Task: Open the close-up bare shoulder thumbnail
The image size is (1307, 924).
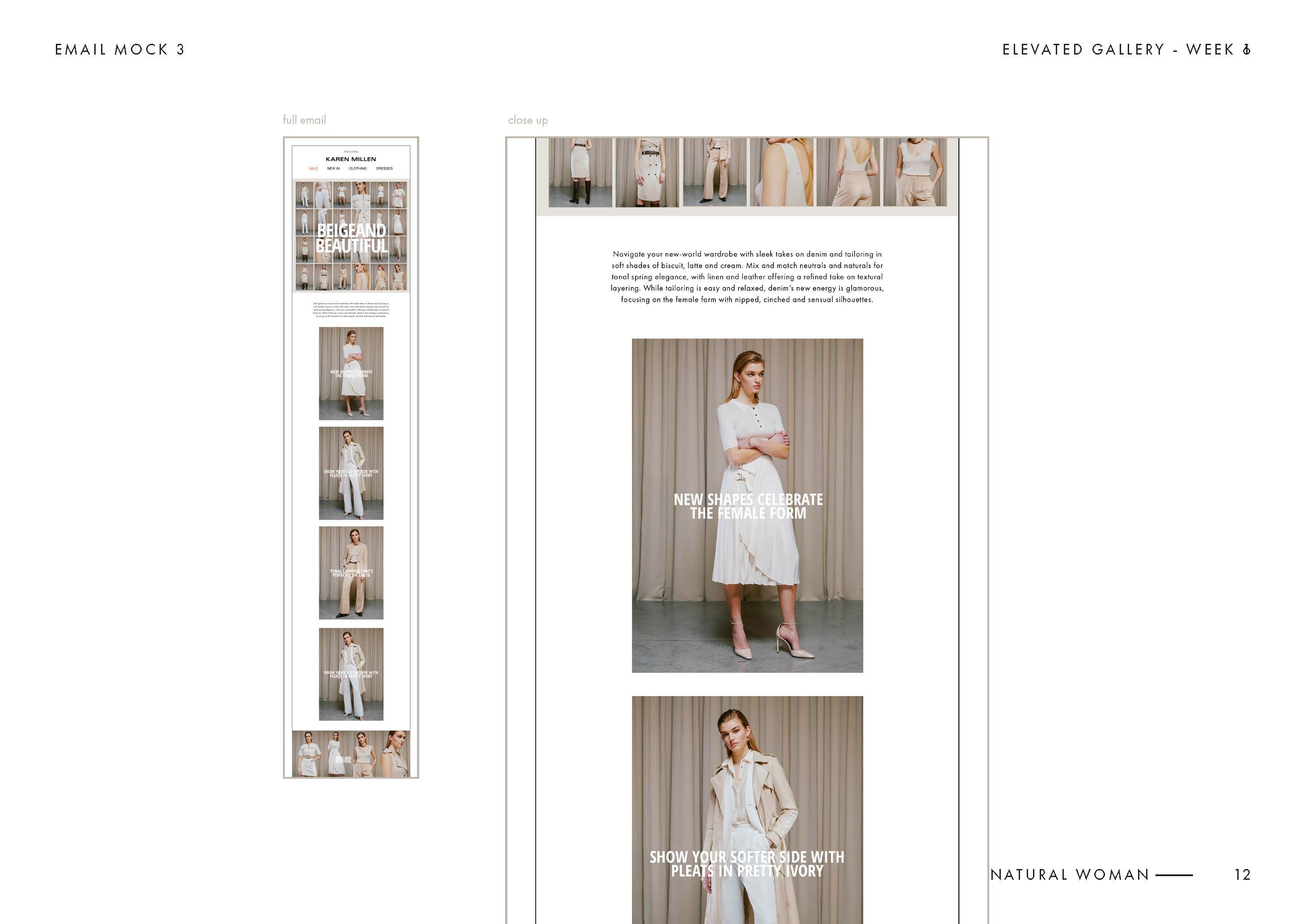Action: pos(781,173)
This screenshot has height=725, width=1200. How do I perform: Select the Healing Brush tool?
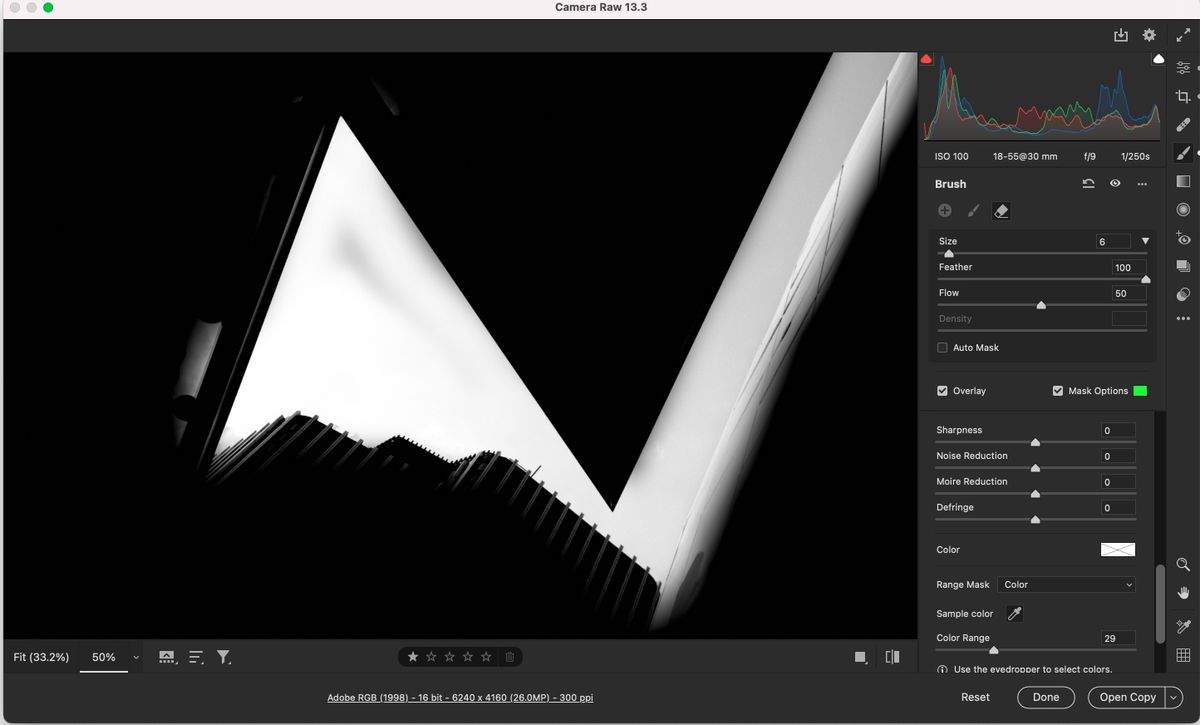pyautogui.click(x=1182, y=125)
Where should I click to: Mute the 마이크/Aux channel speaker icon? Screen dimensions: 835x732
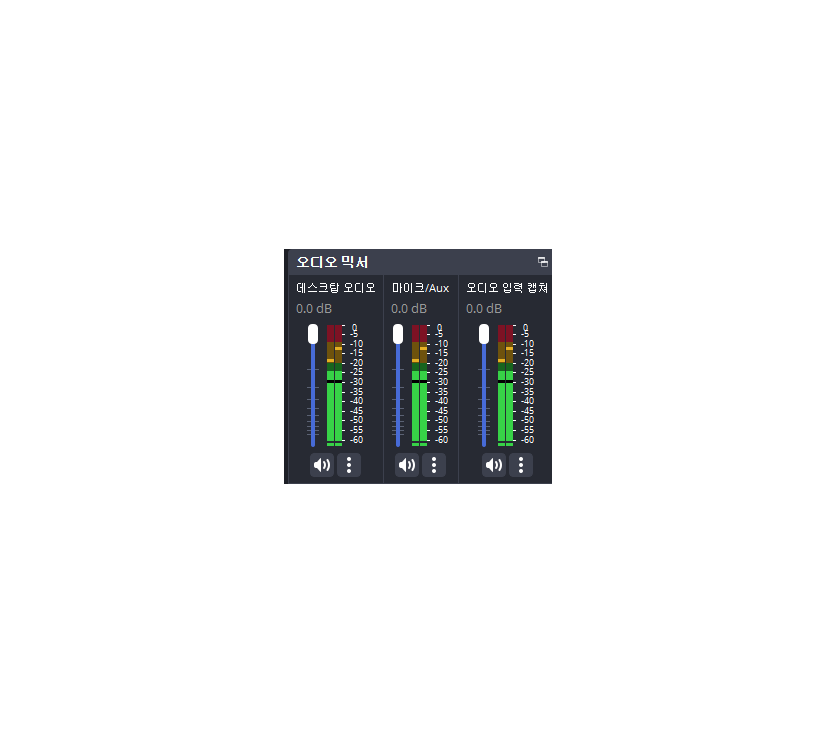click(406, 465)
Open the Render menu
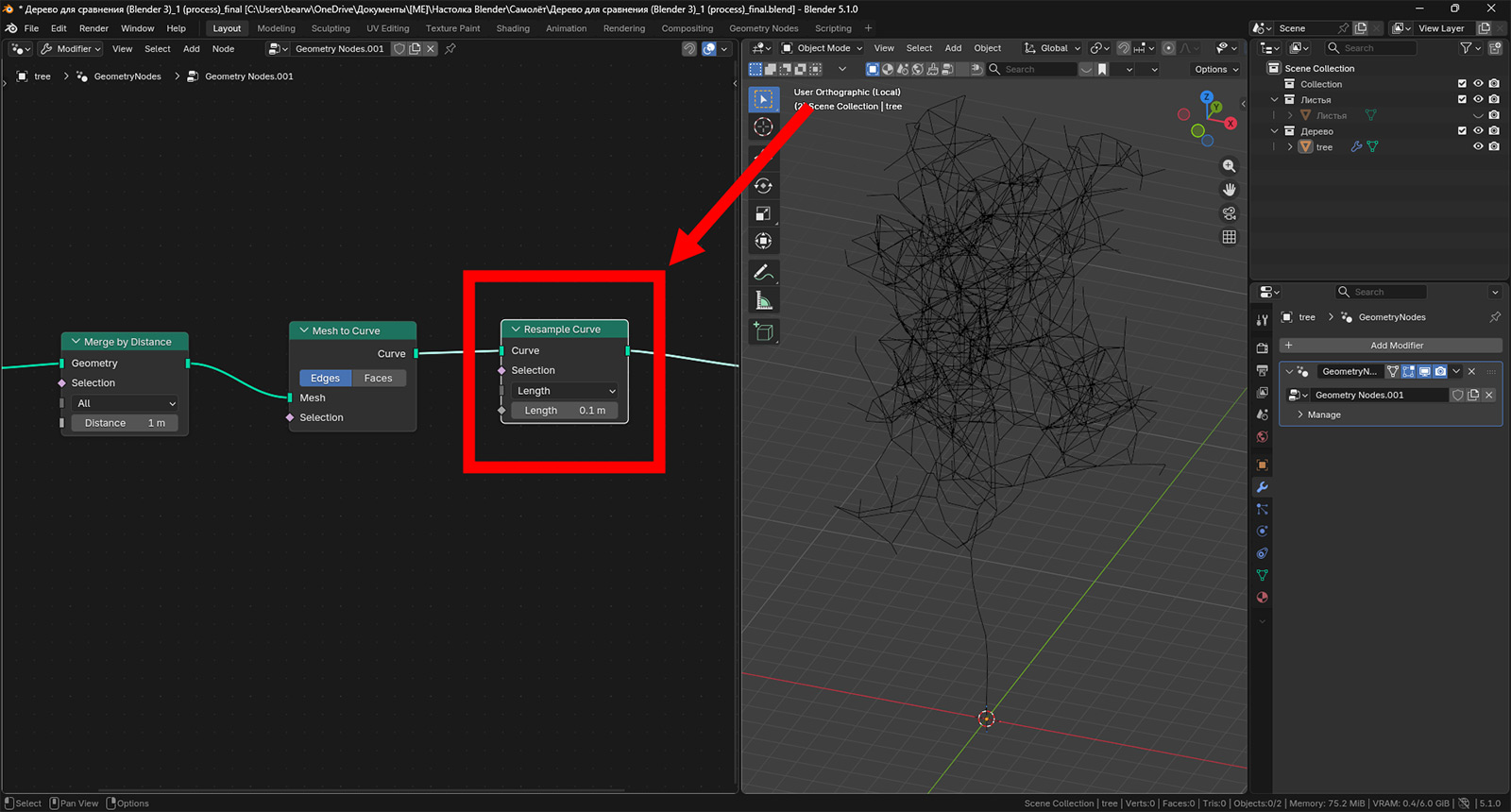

- Problem description: Please rewrite the rows above as a numbered list, with no blank lines and with the pictures left out.

- Correct output:
1. Task: Open the close-up bare shoulder thumbnail
2. The image size is (1307, 924).
3. Action: pos(781,173)
4. This screenshot has height=725, width=1200. How do I perform: Select the Healing Brush tool?
5. pyautogui.click(x=1182, y=125)
6. Where should I click to: Mute the 마이크/Aux channel speaker icon? Screen dimensions: 835x732
7. click(406, 465)
8. Open the Render menu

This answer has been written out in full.